0・東京某所の交差点にて
東京の某所、大きく広いスクランブル交差点の真ん中に落ちていた謎の籠。その中から飛び出してきたのは、過去の記録だと人間を捕食することもあるという異界生物。
報告があってからすぐに俺たち全員が集められ、駆除、および捕獲を命じられたのは今から一時間前。
異界生物はパッと見た目だけだとずんぐりむっくりのタスマニアデビル。しかし実際は食人悪魔。
こんなもの東京の外に出せるわけがないと、今日中に片を付けるように言われている。
ウォッチャーが言うには飛び出した異界性物は全部で十二匹。それらを全て捕獲ってのは確実に無理だから、とりあえず一匹以上の捕獲、残り全頭駆除できれば万々歳らしい。
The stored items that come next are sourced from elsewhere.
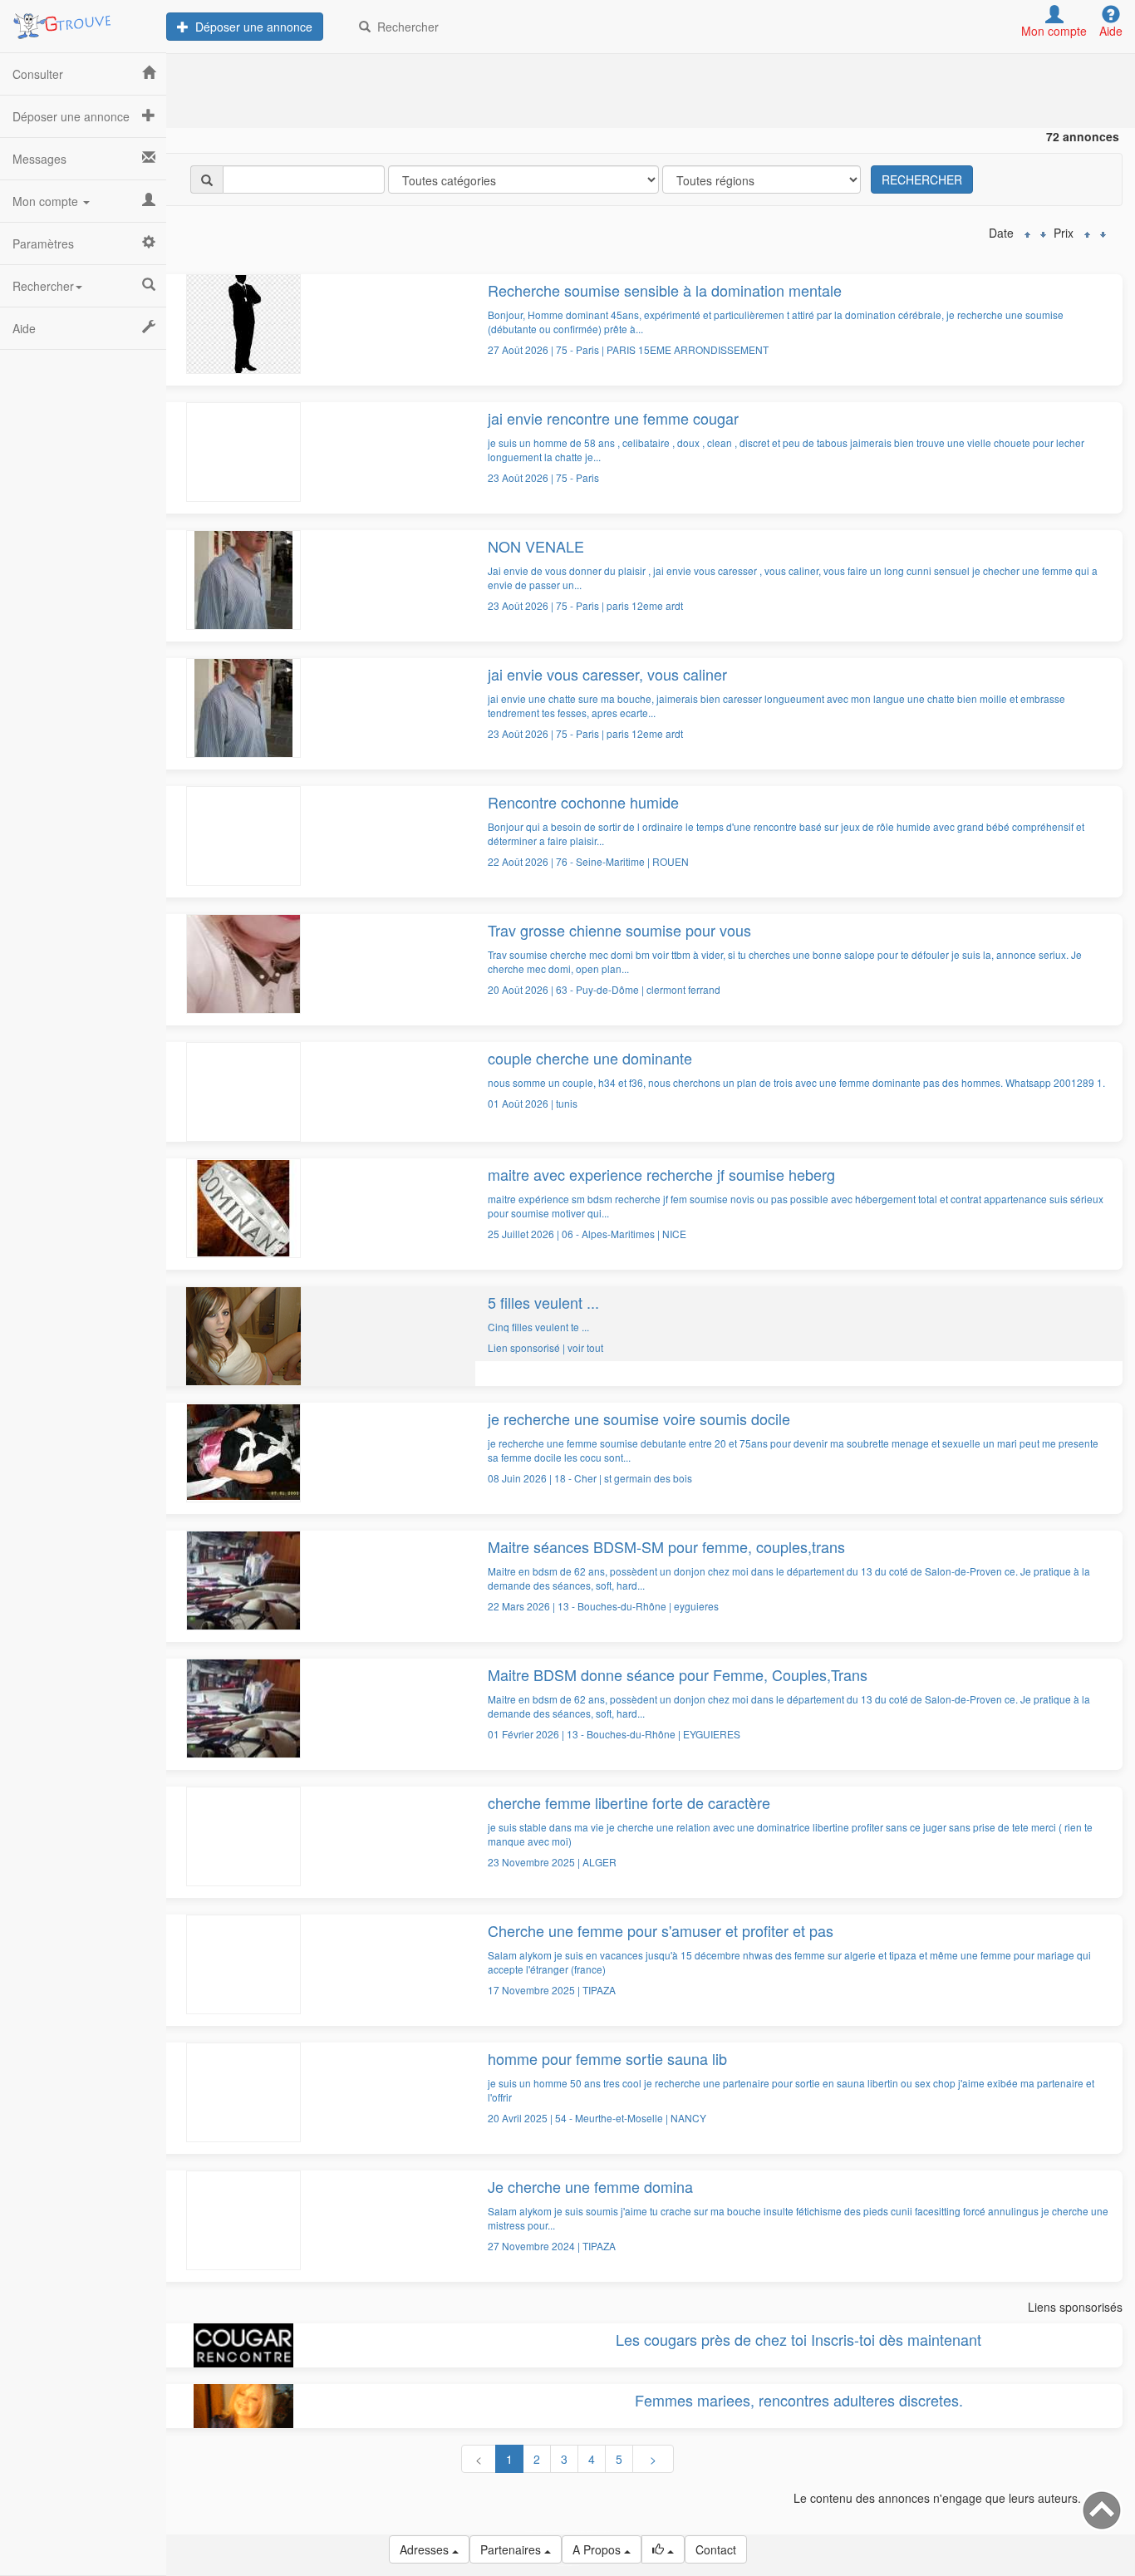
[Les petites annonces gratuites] (83, 21)
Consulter (37, 74)
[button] (663, 2549)
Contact (715, 2549)
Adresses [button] (426, 2549)
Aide (24, 328)
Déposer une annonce (250, 26)
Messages (39, 158)
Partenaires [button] (512, 2549)
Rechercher (405, 26)
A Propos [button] (598, 2549)
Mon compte (46, 201)
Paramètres (43, 243)
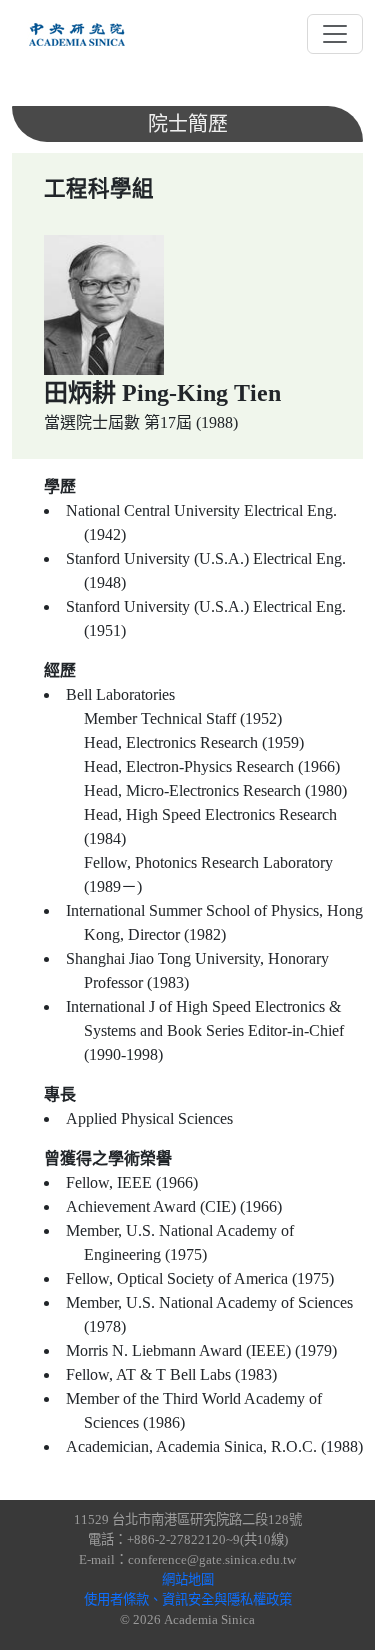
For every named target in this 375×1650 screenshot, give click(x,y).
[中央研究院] (77, 34)
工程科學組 (99, 189)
相手が確実に異界性物ってわかってるから、今回は警察や自衛隊は、一般人の保護と非難にのみ駆り出されているらしい。
楽そうな仕事でなによりだ。そうつぶやいたのは誰だったか。
「無茶をするなと聡さんに言われただろう! お前以外が怒られるんだぞ分かってるのか!」
「うるさい分かってる!」
「分かってないだろ!」
「分かってるって!」
喧腰で怒鳴り合う二人の少年。片や身長百八十はありそうな銀色の髪に紫の瞳の目付きの悪い少年で、片や身長百六十代半ばの少し小柄な、金の髪に緑の瞳の少年。
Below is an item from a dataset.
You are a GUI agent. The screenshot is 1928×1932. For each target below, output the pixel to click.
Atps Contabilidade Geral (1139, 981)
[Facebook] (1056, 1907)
七、八十年も前だったら珍しいと言われていた毛色だが、この色が珍しくなくなってはや数十年。彼らのような「色纏い」はごく当たり前のようにどこにでもいた。
ゆえにその外見は取り立てて問題ではない。
しかし彼らの手にしたある獲物は、この東京以外で見るのなら、ちょっとした騒ぎにはなりそうな物だった。
肉厚で幅の太い、反りの浅い刃の刀。「平成式胴田貫」を振り回し、彼らは進む。
その切っ先に触れて真っ二つに吹き飛ぶのは、一匹の黒い獣。
「馬鹿! お前それで残り三匹だぞ! どうやって研究用一匹捕獲するんだよ!」
「うるっさいな! だったらお前が捕まえろよ! 俺そういうの苦手なんだよ!」
某所の交差点で発生した異世界の浸食、それによる未曽有の災害を防ぐために派遣されたアルバイト、三島時雨と三島青晴。
まるで鬼神の如き強さを振るう二人の少年は、人の血肉を求め襲い掛かる悪魔どもを、まるで塵芥を払うように切り伏せていった。
こうして彼らは見事「現れたモンスターを全て駆逐」し異世界の浸食を防だのだった。